The airport announced last year that it would publish an updated league table every quarter to assess its airlines on their noise and emissions performance, to provide regular feedback and help work out particular areas that needed improvement.
|10 cleanest and quietest airlines||10 noisiest and dirtiest airlines|
2. Aer Lingus
3. British Airways - short haul
5. Scandinavian Airlines System
6. Etihad Airways
7. Delta Air Lines
8. United Airlines
9. Air India
10. Qantas Airways
1. Kuwait Airways
2. Turkish Airlines - short haul
3. Turkish Airlines - long haul
4. El Al
5. Austrian Airlines
7. Air China
8. Saudi Arabian Airlines
9. Middle East Airlines - short haul
10. Thai Airways
The latest league table ranks the 50 busiest airlines at Heathrow on seven noise and emission metrics, spanning October to December 2017.

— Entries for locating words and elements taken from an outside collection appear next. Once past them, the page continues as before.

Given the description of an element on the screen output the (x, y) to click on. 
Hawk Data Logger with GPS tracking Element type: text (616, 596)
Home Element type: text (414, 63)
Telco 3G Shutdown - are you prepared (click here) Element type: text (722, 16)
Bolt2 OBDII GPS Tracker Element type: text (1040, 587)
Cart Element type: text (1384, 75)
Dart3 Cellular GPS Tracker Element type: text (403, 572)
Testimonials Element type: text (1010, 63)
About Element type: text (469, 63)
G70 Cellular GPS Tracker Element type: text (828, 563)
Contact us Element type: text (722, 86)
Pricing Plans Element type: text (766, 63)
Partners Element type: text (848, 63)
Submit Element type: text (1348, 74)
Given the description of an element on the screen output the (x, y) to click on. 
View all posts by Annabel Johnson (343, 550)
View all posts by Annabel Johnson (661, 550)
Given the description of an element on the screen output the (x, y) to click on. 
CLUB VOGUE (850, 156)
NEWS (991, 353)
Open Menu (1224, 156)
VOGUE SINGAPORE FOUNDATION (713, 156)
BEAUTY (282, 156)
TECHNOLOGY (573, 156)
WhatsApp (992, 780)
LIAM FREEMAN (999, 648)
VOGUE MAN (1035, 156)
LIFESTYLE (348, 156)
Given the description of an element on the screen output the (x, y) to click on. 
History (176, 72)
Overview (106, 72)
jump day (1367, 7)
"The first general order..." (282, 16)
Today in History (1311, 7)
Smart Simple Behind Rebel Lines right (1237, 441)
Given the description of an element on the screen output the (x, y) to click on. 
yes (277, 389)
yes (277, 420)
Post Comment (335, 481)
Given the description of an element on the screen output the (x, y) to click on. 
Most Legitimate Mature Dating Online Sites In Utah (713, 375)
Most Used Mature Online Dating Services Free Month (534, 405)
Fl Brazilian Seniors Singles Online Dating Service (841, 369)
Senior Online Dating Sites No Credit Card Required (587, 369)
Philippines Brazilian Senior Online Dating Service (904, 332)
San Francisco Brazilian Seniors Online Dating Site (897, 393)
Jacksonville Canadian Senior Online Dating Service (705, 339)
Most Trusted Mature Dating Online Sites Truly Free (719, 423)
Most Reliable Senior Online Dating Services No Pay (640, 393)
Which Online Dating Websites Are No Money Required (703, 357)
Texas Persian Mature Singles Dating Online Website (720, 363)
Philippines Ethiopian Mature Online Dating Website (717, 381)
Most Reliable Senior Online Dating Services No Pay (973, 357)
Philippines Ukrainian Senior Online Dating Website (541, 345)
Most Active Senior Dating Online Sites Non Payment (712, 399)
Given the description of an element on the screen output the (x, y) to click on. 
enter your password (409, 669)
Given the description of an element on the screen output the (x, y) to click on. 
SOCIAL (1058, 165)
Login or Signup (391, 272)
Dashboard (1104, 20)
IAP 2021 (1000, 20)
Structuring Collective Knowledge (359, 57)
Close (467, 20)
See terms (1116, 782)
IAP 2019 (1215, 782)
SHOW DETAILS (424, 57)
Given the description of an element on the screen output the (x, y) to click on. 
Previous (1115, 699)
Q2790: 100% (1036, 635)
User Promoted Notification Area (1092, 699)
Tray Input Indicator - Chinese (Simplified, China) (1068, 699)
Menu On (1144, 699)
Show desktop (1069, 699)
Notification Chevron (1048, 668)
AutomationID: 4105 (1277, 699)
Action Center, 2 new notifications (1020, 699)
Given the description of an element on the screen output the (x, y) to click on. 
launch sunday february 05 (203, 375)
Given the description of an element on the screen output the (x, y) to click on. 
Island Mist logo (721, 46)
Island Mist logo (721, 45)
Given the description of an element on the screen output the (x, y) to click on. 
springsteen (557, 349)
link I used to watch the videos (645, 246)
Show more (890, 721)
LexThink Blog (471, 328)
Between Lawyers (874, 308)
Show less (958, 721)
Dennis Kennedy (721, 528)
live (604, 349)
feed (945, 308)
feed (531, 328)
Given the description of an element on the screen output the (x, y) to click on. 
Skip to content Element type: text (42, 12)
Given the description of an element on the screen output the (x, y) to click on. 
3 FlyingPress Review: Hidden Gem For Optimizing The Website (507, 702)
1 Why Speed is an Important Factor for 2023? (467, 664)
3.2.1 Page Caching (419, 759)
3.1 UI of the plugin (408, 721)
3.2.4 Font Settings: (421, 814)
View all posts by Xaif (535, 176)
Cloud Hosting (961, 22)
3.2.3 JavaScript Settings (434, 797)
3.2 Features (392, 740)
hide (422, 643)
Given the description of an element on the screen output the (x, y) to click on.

Flybe, which kicked off flights from the London airport to Edinburgh and Aberdeen last March, initially ranked 29th in the league in mid-2017, but has moved up after increasing its use of continuous descent approaches into Heathrow.
That procedure helps cut noise as it requires less engine thrust and keeps the aircraft higher for longer, according to Heathrow.
Flybe's chief operating officer Luke Farajallah, said: "We are naturally delighted to have topped the rankings at Heathrow as the best operator in noise and emissions performance, especially so early on in our operations there."
Flybe acknowledges and takes seriously its environmental responsibilities. It is central to what we do, informing our choice of using Q400 turboprops on the right routes and being one of the world’s most technologically advanced aircraft, to making constant improvements in our operational processes.
Aer Lingus continues to stay among the top-ranked airlines, coming in second for the quarter, after placing third last time round. Meanwhile, Cathay Pacific has moved up 11 places this quarter, while Oman Air has climbed 15 places.
Heathrow's chief executive John Holland-Kaye, said Heathrow's airlines had made "great progress" to help the airport "be a better neighbour".
He added: "Last year we announced our intention of halving the number of late running flights over five years – I hope that the 30 per cent reduction in the first year alone will give confidence that we say what we will do and we do what we say."